## WORK TO BE COMPLETED
Beginning with the opening line of the entries, return every line through the one containing "The height and width of the screenshot is (300, 409).", both included, and nothing else. Omit pictures.

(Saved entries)
↓↓↓

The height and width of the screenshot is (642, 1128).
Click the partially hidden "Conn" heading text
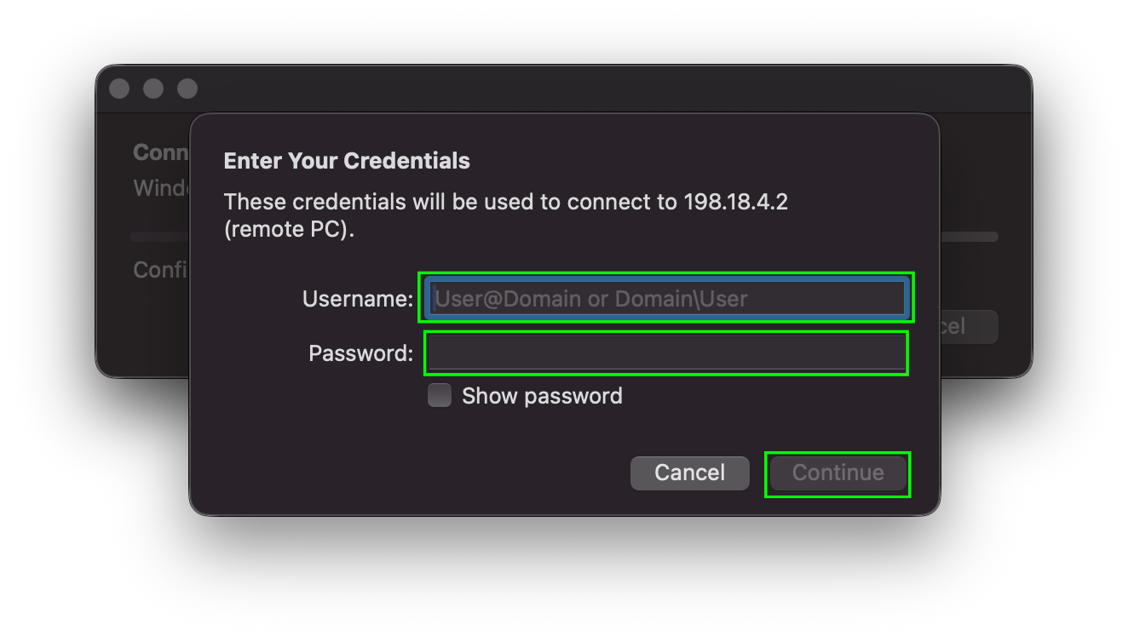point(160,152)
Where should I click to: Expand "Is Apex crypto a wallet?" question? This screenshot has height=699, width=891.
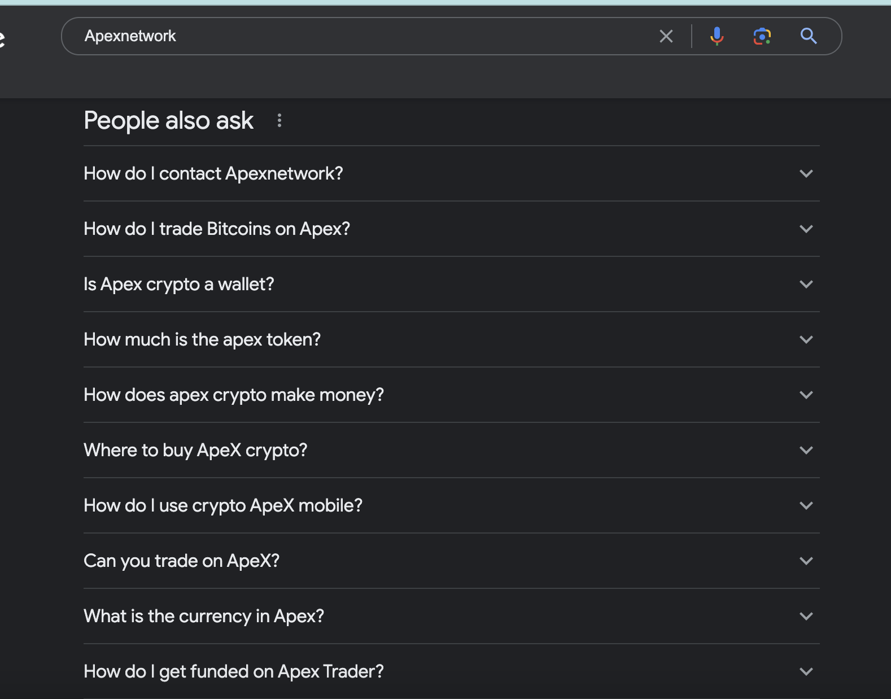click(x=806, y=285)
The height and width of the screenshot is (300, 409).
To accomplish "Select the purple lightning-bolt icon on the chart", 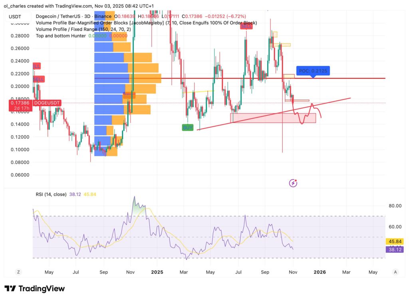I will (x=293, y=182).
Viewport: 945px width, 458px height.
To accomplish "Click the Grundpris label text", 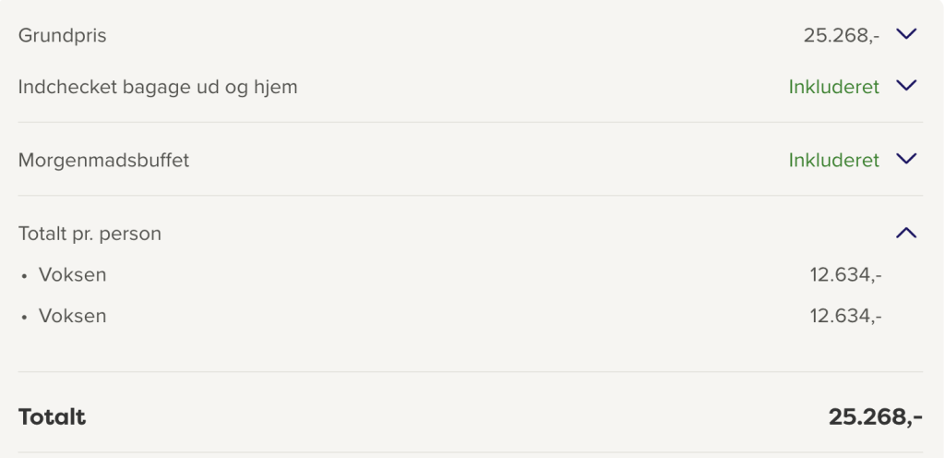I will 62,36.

↑↑↑

## EXERCISE OUTPUT
The height and width of the screenshot is (642, 1128).
Click the partially hidden "Conn" heading text
point(160,152)
Where should I click to: Expand "Is Apex crypto a wallet?" question? This screenshot has height=699, width=891.
click(x=806, y=285)
The height and width of the screenshot is (300, 409).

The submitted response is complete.